Emotions are something that follow us our whole lives. We are emotional beings and we regularly express these emotions as we make our way through each day. The ability to express and control emotions is something medical experts call “emotional intelligence.” Emotional intelligence means you have an ability to understand, interpret, and respond to other people’s emotions.
You use emotional intelligence all the time when you gage a friend’s mood or respond with compassion to someone’s suffering. In some ways, emotional intelligence may be even more important than intellectual intelligence.
To rate high on the scale of emotional intelligence, you need to be able to perceive emotions in others. You have to get good at understanding nonverbal signals such as facial expressions and body language. You also have to become good at using emotions as a springboard for thinking. Emotions can dictate what you choose to pay attention to and how you spend your time.
Understanding emotions is another key factor in determining emotional intelligence. Emotions can express a variety of meanings. When someone is angry, they might be mad for many different reasons. Understanding where emotions come from can help you better understand other people.
The last key element of emotional intelligence is managing emotions: yours and those of the people around you. You need to respond appropriately with your own emotions and also when faced with other people’s emotional responses.
Emotional intelligence can play a big role in how you feel as you age. Researchers from Berkley University have recently discovered that emotional intelligence and cognitive skills can increase when a person reaches their 60s, giving many seniors an advantage when it comes to negotiating relationships. From personal relationships with friends and family to relationships with health-care providers, emotional intelligence is key for making the most out of life. The whole experience of a 60 or 70 year-old is very much about social relationships: caring for and being cared for by others, according to the Berkley research team.
They conducted a study analyzing how 144 healthy adults in their 20s, 40s, and 60s reacted to neutral, sad, and disgusting film clips. It turns out that the seniors were much better at giving negative scenes a more positive spin than the younger participants. Life experience, combined with many lessons learned along the way, all helped to increase the older participant’s ability to make these images less distressing or disturbing.
How does all of this relate to being a healthier senior? Use your superior emotional intelligence to stay socially engaged with people. Use your life experience and try to view stressful situations in a positive light. This emotional ability will carry you to the other side of many of the ups and downs that come with being older and will ultimately enhance the quality of your life.
Make sure you take the time to care for others and to allow others to care for you.

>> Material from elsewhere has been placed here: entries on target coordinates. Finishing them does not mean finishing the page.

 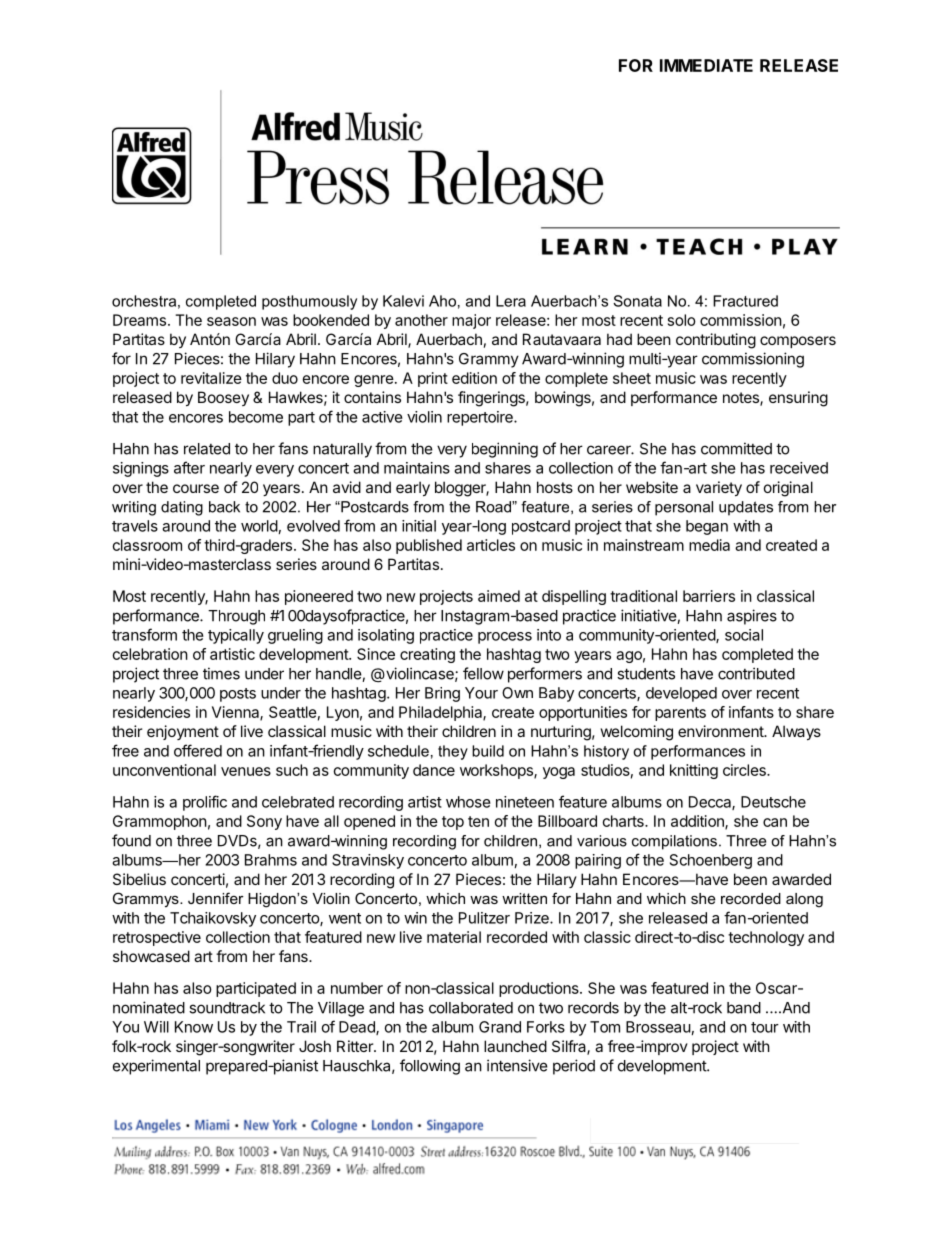 I want to click on Know, so click(x=194, y=1027).
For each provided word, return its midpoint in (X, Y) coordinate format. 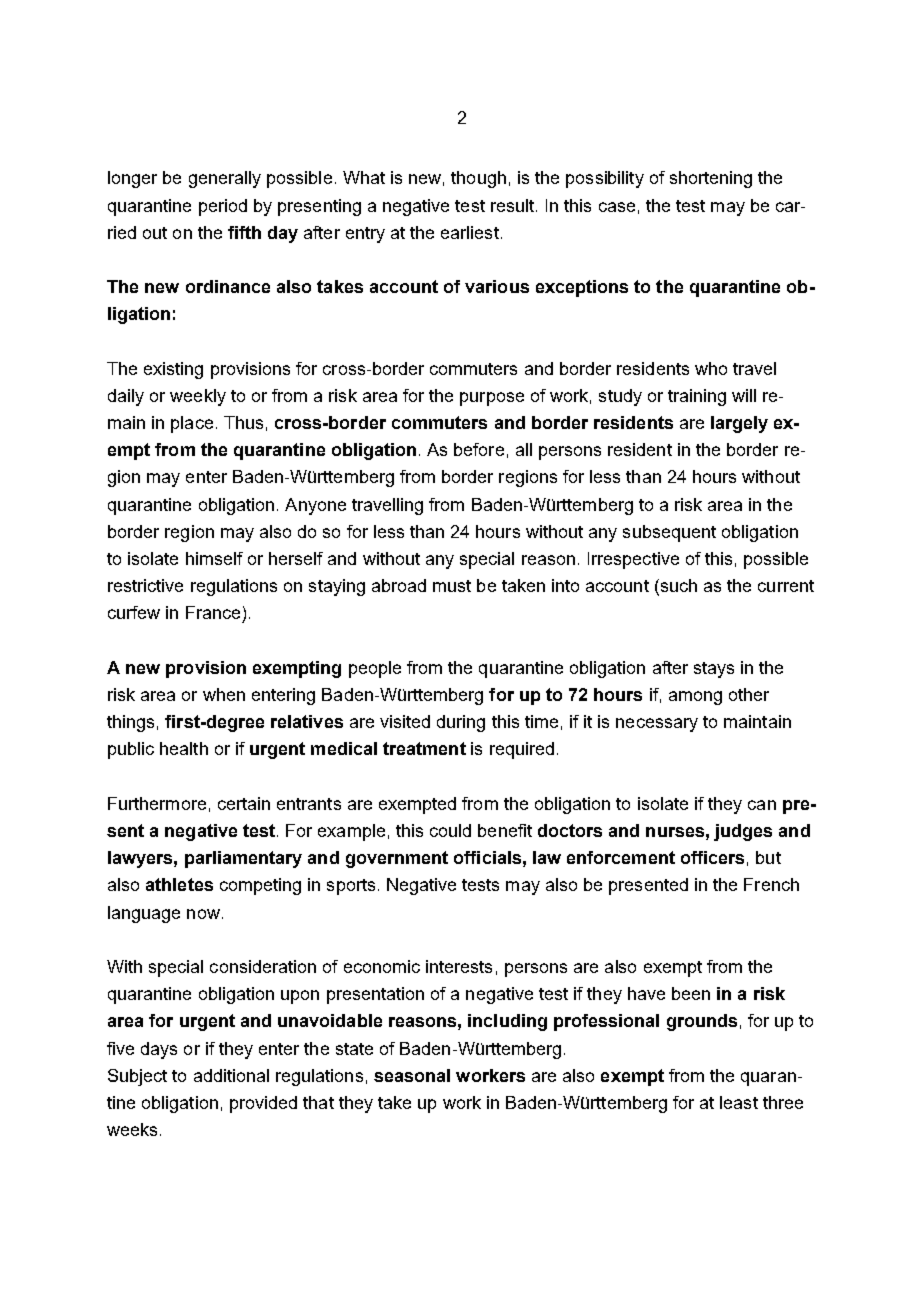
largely (739, 424)
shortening (711, 179)
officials (487, 857)
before (479, 449)
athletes (179, 884)
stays (714, 670)
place (192, 424)
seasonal (412, 1075)
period (223, 207)
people (375, 669)
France (213, 612)
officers (712, 857)
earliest (470, 232)
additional (231, 1075)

Keeping an emotional distance will likely not help you find enjoyment or comfort in the latter part of your life.
Anwar, Y., “Emotional intelligence peaks as we enter our 60s, research suggests,” UC Berkeley News Center web site, Dec. 16, 2010; http://newscenter.berkeley.edu/2010/12/16/agingemotion/, last accessed Nov. 29, 2013.
Sze, J.A., et al., “Greater emotional empathy and prosocial behavior in late life,” Emotion. October 2012; 12(5): 1,129-40.